This grasshopper, I mean–

the one who has flung herself out of the grass,

the one who is eating sugar out of my hand,

who is moving her jaws back and forth instead of up and down–

who is gazing around with her enormous and complicated eyes.

Now she lifts her pale forearms and thoroughly washes her face.

Now she snaps her wings open, and floats away.

I don’t know exactly what a prayer is.

I do know how to pay attention, how to fall down

into the grass, how to kneel down in the grass,

how to be idle and blessed, how to stroll through the fields,

which is what I have been doing all day.

Tell me, what else should I have done?

Doesn’t everything die at last, and too soon?

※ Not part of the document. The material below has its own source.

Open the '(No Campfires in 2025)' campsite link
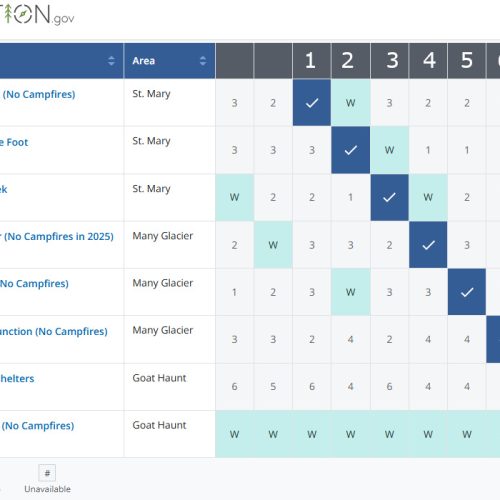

Tell me, what is it you plan to do

with your one wild and precious life?


What blessing from the Summer Solstice do you need?

Greet one another in your group with “Happy Solstice, Name!


Take Action

Let us put our prayers into action. Here are some possible ways:

~ Watch the sunrise or sunset and bathe in the Light of the Sun.

~ Take a walk in a park or forest. Kneel in the grass.

~ Notice lightning bugs dotting a summer night.

~ Share summer crafts with children and adults.

~ As record temperatures are being reached all over the United States and elsewhere, let us remember that climate change is bringing summers unlike any we have experienced. So let the warmth of summer remind us to be considerate of Earth and of our commitments to work for climate justice.

~ Join a global tradition; for example, craft a Flower Crown.

Remembering Those Who Need Blessings

There are many who need our prayers this day. Let us speak the needs and answer with “May the warm sun bless you.”

Song: “Lachen,” Traditional German round, sung by Libana


Lachen, lachen, lachen, lachen,

kommt der Sommer uber das Feld,

uber das Feld kommt der Sommer,

ha ha ha, lachen uber das Feld.

Laughing, laughing, laughing, laughing,

Comes the summer over the field,

Over the field comes the summer,

Ha Ha Ha, Laughing over the field.

Sending Forth

Let us go forth conscious of the sun’s position throughout the rest of tonight and tomorrow.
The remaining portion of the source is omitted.